A Netflix está a passar a série portuguesa “Glória”, situada em 1968. A história gira em torno de um jovem engenheiro, filho de um secretário de Estado da ditadura, que é militante comunista clandestino e que consegue ser colocado na Raret, com vista a executar ações “subversivas”. E que tinha uma bela namorada. Vi hoje o primeiro episódio da série. Não me entusiasmou, pelo que não tenciono ver os restantes.
A Raret era uma estrutura secreta de emissores que, durante a Guerra Fria, emitia de um determinado local no Ribatejo para os países comunistas, difundindo mensagens oriundas dos Estados Unidos, no quadro da atividade da “Rádio Europa Livre”. Essa ”ação psicológica” funcionava em sentido oposto ao das emissões que, da Rússia e de outros países do “bloco de Leste”, eram emitidas para o “lado de cá”.
Nesse tempo da ditadura, em termos públicos, a Raret era, entre nós, um “não assunto”. A imprensa não se lhe referia e o tema era verdadeiramente tabu, só mencionado à “boca pequena”.
Vim viver para Lisboa, em 1968, para casa de um tio, nos Olivais. Num dos primeiros dias, com ele partilhei o elevador ao lado de um cavalheiro. O meu tio cumprimentou-o. Era nosso vizinho de andar.
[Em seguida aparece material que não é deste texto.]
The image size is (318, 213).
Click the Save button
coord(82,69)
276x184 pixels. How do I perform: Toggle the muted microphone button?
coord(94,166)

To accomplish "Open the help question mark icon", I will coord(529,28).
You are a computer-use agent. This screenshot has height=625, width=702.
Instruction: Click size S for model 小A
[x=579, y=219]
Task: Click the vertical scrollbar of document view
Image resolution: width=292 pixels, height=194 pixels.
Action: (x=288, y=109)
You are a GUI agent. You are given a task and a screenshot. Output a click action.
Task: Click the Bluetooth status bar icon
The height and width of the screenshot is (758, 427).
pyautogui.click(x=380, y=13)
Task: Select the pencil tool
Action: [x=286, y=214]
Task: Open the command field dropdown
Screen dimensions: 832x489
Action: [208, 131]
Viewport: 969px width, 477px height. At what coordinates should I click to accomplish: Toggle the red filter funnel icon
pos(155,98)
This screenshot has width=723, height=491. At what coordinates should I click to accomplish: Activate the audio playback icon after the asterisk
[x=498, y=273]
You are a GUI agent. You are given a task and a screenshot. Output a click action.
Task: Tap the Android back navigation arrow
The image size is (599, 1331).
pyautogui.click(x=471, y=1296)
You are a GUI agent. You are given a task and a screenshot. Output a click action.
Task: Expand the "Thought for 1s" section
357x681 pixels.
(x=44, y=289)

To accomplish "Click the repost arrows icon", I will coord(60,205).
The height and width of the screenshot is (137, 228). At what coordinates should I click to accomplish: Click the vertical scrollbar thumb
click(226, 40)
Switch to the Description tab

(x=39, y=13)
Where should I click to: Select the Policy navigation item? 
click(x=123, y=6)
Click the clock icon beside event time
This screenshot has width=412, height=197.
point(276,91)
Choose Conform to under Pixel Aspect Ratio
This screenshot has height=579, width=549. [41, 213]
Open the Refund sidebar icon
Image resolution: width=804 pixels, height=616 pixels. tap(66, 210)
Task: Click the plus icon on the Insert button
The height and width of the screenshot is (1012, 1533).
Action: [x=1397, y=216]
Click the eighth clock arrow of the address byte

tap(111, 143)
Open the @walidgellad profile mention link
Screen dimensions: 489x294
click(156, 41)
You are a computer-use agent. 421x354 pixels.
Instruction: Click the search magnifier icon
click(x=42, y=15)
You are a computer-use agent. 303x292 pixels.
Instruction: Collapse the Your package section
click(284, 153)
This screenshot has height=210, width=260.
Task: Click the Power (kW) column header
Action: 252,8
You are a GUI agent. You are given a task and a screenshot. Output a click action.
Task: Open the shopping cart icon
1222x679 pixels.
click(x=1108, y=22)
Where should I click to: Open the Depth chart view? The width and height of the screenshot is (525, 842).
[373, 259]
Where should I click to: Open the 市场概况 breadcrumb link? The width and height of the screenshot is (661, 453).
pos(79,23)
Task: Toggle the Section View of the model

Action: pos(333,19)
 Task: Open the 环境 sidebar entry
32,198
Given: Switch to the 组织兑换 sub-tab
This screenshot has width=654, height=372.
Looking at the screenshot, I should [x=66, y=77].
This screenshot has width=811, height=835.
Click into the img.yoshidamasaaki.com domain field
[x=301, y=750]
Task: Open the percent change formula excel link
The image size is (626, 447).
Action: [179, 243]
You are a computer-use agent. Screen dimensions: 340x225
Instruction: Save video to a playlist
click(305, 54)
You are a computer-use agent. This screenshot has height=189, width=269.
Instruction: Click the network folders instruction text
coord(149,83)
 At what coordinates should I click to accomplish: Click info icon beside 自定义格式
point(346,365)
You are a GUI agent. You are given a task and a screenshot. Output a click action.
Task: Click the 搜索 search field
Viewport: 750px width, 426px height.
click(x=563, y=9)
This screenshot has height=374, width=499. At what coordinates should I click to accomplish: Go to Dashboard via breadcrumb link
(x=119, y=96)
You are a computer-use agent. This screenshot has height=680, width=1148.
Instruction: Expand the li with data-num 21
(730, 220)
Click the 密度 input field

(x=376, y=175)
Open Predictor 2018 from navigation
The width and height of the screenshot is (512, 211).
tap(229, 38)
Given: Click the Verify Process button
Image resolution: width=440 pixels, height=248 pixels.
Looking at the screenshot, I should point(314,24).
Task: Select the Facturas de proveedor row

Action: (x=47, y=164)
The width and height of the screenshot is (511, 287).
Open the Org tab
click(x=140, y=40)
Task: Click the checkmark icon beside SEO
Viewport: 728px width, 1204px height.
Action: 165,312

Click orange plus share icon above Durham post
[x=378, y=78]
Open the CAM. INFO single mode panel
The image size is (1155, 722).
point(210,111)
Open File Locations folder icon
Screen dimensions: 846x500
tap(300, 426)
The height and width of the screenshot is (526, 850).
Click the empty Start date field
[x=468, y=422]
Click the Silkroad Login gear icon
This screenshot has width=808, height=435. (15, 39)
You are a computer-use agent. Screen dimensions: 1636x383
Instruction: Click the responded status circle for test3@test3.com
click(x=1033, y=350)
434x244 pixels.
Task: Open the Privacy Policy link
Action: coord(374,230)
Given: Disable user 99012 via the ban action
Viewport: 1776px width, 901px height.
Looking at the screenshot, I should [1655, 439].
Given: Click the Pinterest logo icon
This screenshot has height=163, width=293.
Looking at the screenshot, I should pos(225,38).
Quando ficámos sós, o meu tio perguntou-me: “Sabes o que é a Raret?”. Eu sabia. “Este tipo é engenheiro lá. E tem uma mulher muito bonita!” O meu tio era muito atento às mulheres.
Dias depois, vim a constatar que ele tinha a toda razão. A senhora era lindíssima, muito bem “desenhada” e, além disso, extremamente simpática, como confirmava quando acaso coincidíamos no elevador. Era o contrário do marido, este sempre com um ar macambúzio, como talvez tivessem a obrigação de ser as figuras ligadas a coisas tão misteriosas como a Raret. Nunca soube o nome do casal.
Como se vê, em 1968, havia na Raret engenheiros que tinham mulheres muito bonitas. Tal como no cinema.
4 comentários:
Goste-se ou não da série, trouxe à memória actual uma estrutura e actividades que estavam esquecidas e por isso agradeço ter sido referida aqui.
As instalações da Raret estão ao abandono, delapidadas, parte do seu espólio foi vendido como sucata e outra parte enviada para os Estados Unidos. Assim se respeita o património em Portugal.
Noutros países em várias regiões do Globo as instalações teriam sido preservadas ou recuperadas e existiria um pequeno museu que traria algum dinamismo local e faria trabalho muito útil com escolas - desde o Eden Camp e o Bletchley Park aos museus de guerra Sul Coreanos.
Sempre achei paradoxal a tendência portuguesa para puxar os galhardetes como um dos países mais antigos da Europa e depois mostrar uma negligência e desrespeito inacreditáveis pelo seu património. Não é só uma questão de pobreza material.
AV, de acordo :)
Já vou no quarto ou quinto episódio e posso dizer que é uma série agradável de seguir.
Nota-se o tique do realizador (as personagens sempre a acenderem cigarros como em "A Herdade"), e os lugares comuns do costume: as únicas dimensões da guerra são angústia, a dúvida e a morte; as pessoas de esquerda preocupam-se com os outros, as de direita nem por isso; o pessoal ligado ao regime é mau e "aristocrático"; enfim, tudo nos "moldes"...
Venham mais séries assim. Na pior das hipóteses, entretêm.
E viva o Mundo Livre, claro!
O engenheiro da Raret devia ser o engenheiro Horácio Neto, que foi um dos alunos mais brilhantes do liceu Salazar, em Lourenço Marques, hoje Maputo. Ele e a mulher formavam um casal muito unido. Quando ela faleceu, ele nunca mais saiu do quarto da casa onde vivia.
Foi um luto extremo que faz lembrar o luto de Electra, na famosa peça de Eugene O'Neill. Pareceu-me interessante recordar isto, que me contou um colega de meu pai, dos CTT de Moçambique, que, depois de reformado, em Moçambique, trabalhou muitos anos na Raret, com o engenheiro Horácio Neto.